__Stated problem__. In the article on the CONSLE chairmanship, reproduce the passage from "Dr Chang was" to "the OPM reported.", swapping "senior leadership" for "top officials".

By Caribbean News Global contributor

CASTRIES, St Lucia – Prime minister and minister responsible for justice and national security Philip J. Pierre has succeeded deputy prime minister and national security minister of Jamaica Dr Horace Chang to assume the chairmanship of the Council for National Security and Law Enforcement (CONSLE).

“It is my honour to assume the chairmanship of CONSLE, an organ of the CARICOM responsible for the formulation of regional security policies and its coordination,” prime minister Pierre noted on social media. “On behalf of CARICOM, I wish to thank  Dr Horace Chang, the outgoing chairman of the CONSLE … for his service to the region. I look forward to collaborating with other governments to ensure the security and freedoms of our people.” 

Minister Chang recently complete an official two-day visit to Saint Lucia, where he held high-level discussions with prime minister Pierre, as well as the minister of home affairs and public service, Dr Virginia Poyotte.

“When there are security challenges in Jamaica or in Saint Lucia, it impacts on all of us. We are one Caribbean and we have to work together to combat all security threats to the region,” Chang said. He is also scheduled to meet with the incoming chairman of the CARICOM Council for National Security and Law Enforcement (CONSLE) – responsible for the coordination of the multi-dimensional nature of security, to ensure a safe and stable Community.

According to the press release from the Office of the Prime Minister (OPM) Tuesday, December 20, 2022:

“On December 15, 2022, prime minister Pierre held an audience with the outgoing CONSLE chair. The meeting profited an opportunity for Pierre and Dr Chang to explore avenues that will advance the mandate of the CONSLE which includes developing and promoting measures designed to combat and eliminate threats to national and regional security, ensure the expeditious and efficient mobilisation and deployment of regional resources to manage and defuse national and regional security crises and to combat serious crimes in consultation with the relevant member states.”

Dr Chang was also accompanied by a special delegation out of Jamaica which interfaced with senior leadership of the Royal Saint Lucia Police Force (RSLPF) the crown prosecution services, and the office of the attorney general which is headed by Leslie Mondesir, the OPM reported.

__Material__.
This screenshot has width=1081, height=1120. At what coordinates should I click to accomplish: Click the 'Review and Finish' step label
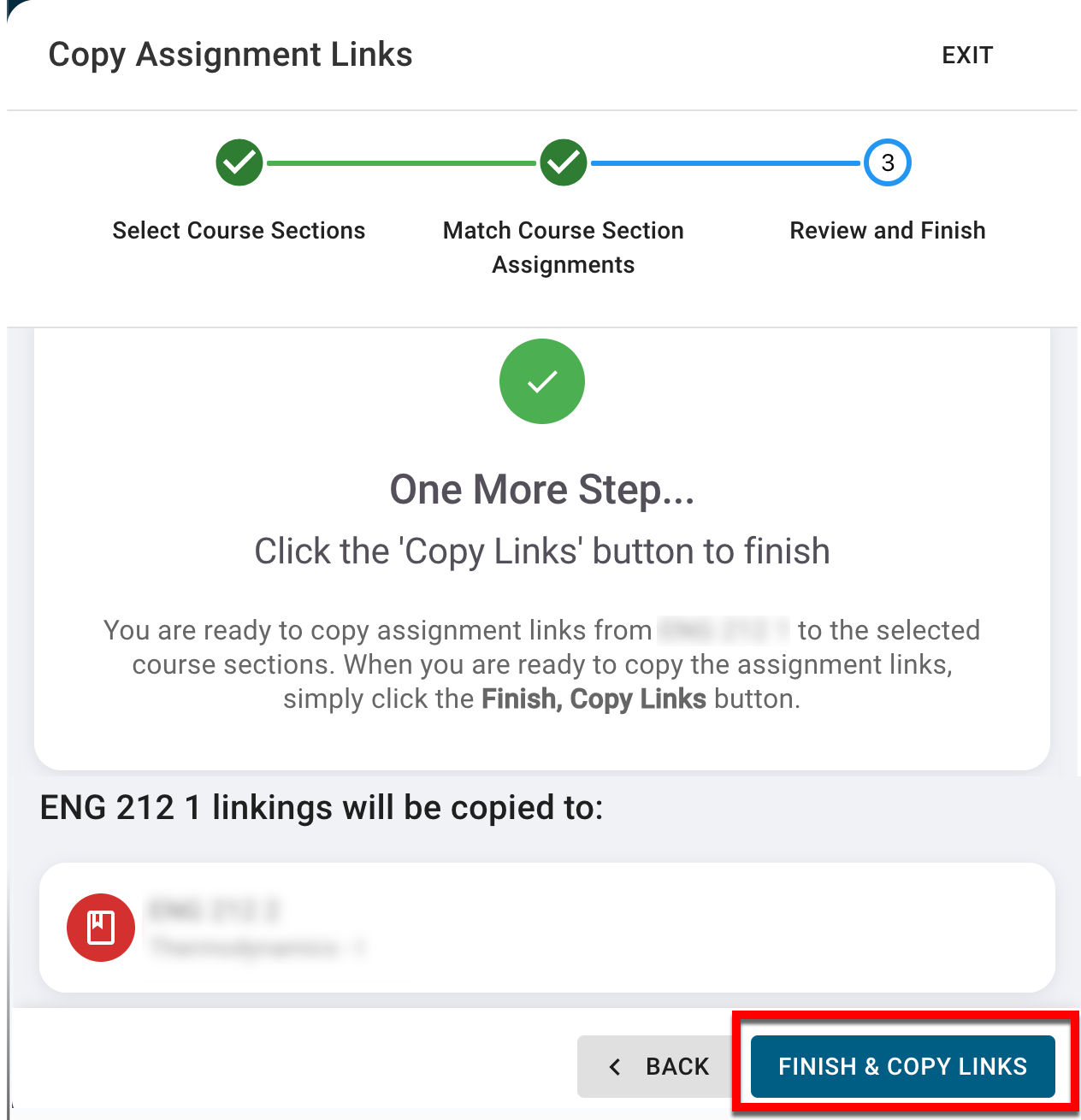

__The completed task__.
Dr Chang was also accompanied by a special delegation out of Jamaica which interfaced with top officials of the Royal Saint Lucia Police Force (RSLPF) the crown prosecution services, and the office of the attorney general which is headed by Leslie Mondesir, the OPM reported.